In the process, the program has changed the face of the typical endurance athlete. In the 1970s, marathons attracted mainly elite, competitive runners. In the 1990s, though, Team In Training helped launch a second boom in marathons, one that drew thousands of women and participants who weren't top athletes into the sport.
"We're definitely the first and the biggest — and the best as well," Greif says of the slew of programs designed to prepare people for sporting events and raise money for charity that have popped up since. "We definitely have inspired a lot of organizations to try to do similar things. We've been doing it so long we've mastered the model."
Some participants sign up to get in shape. Some are survivors or train in honor of loved ones with blood cancer. Others join for the social aspect. "People who come to Team in Training without a connection will undoubtably leave with a connection," says Maggie Caldwell, cycle campaign manager for Team in Training's Central Texas Chapter. "They're motivated by a personal goal and a goal bigger than themselves."
Team in Training provides coached practices and clinics on injury prevention, nutrition and gear. Participants, in turn, raise money for the Leukemia & Lymphoma Society. The amount varies by event, and Team in Training helps by setting up participants with fund-raising Web sites. (Those unable to raise the money pay the difference themselves, but most don't have a problem, Caldwell says.)
Austin participants doing the Tahoe ride, for example, must raise $4,200 each. Part of that money pays travel, lodging and registration expenses, but 75 percent funds research to find a cure and support patient services.

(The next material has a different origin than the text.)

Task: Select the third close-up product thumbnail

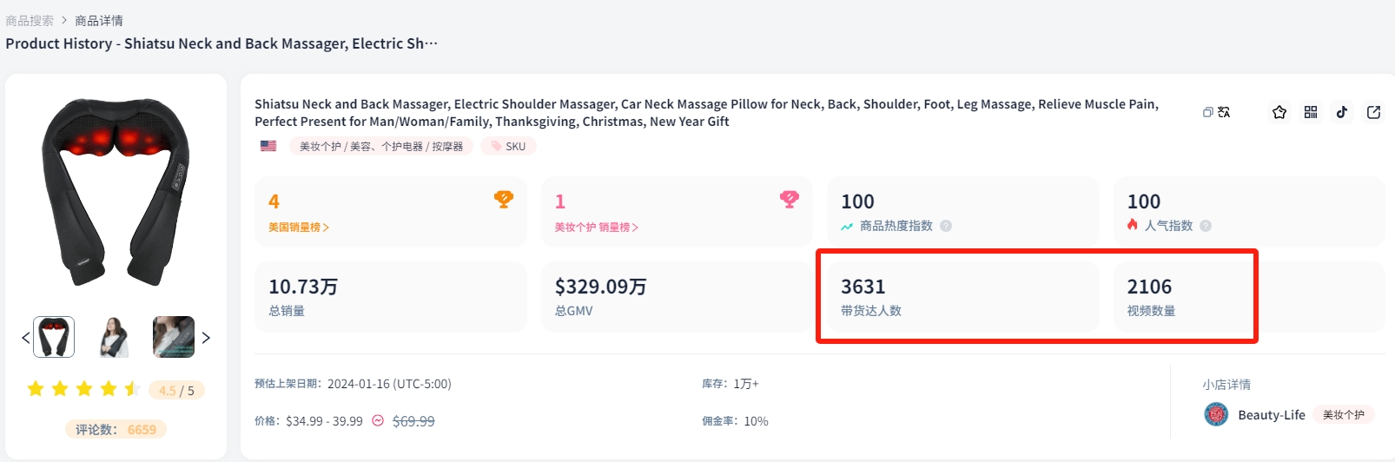Action: pyautogui.click(x=174, y=337)
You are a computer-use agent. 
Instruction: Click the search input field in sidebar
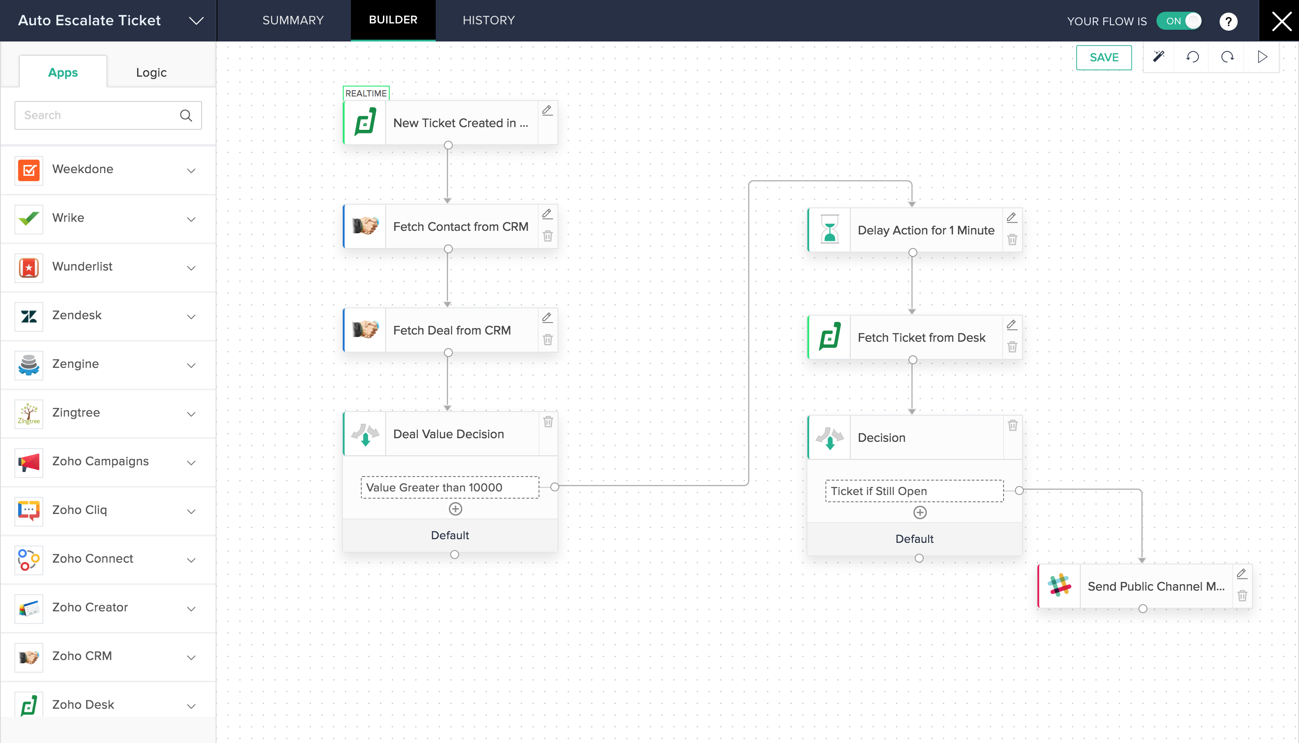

Thompson knows first-hand what that money means to people with blood cancer. He was diagnosed with acute myeloid leukemia in 1996, when was 10.
"I didn't really understand what cancer was at that point," he says. "I remember thinking 'Does that mean I'm not going to live very long?' I had to grasp that reality very fast."
Within a week of his diagnosis, he started chemotherapy. The treatment caused complications, and he developed a nasal infection that required more than 20 surgeries.
"It threw me into a whirlwind of pain. I wanted to be alive, but at that cost I didn't know if I wanted to fight through it," he says.
He went into remission the following year, but the cancer returned three months later. In the next few years he had two bone marrow transplants and surgery to remove and reconstruct his right jaw because of a malignant tumor caused by radiation treatments.
Along the way, his father got involved in Team in Training and Thompson served as an "honor" teammate, providing inspiration and motivation for the athletes.
"Faith kept me going, and wanting to be alive and live a good life," he says. "If it wasn't for the research and people that kept me alive, I know I wouldn't be here. That's my life purpose now — to continue (Team in Training) until we can find a cure and prevent this from happening to other people."
Thompson has since met his bone marrow donor, who lives in Illinois, and will see him again in Tahoe, where they'll ride America's Most Beautiful Ride together.
As for the bike training, it's a satisfying, sweat-inducing flipside to all the horrors of cancer.
"It's the best experience I've had in my life," says Thompson, who got a clean bill of health at his last cancer checkup in January.
It's so much fun, in fact, that Thompson has already signed up for the Big Kahuna Half Ironman Triathlon in October and a full Ironman triathlon in 2010 with Team in Training.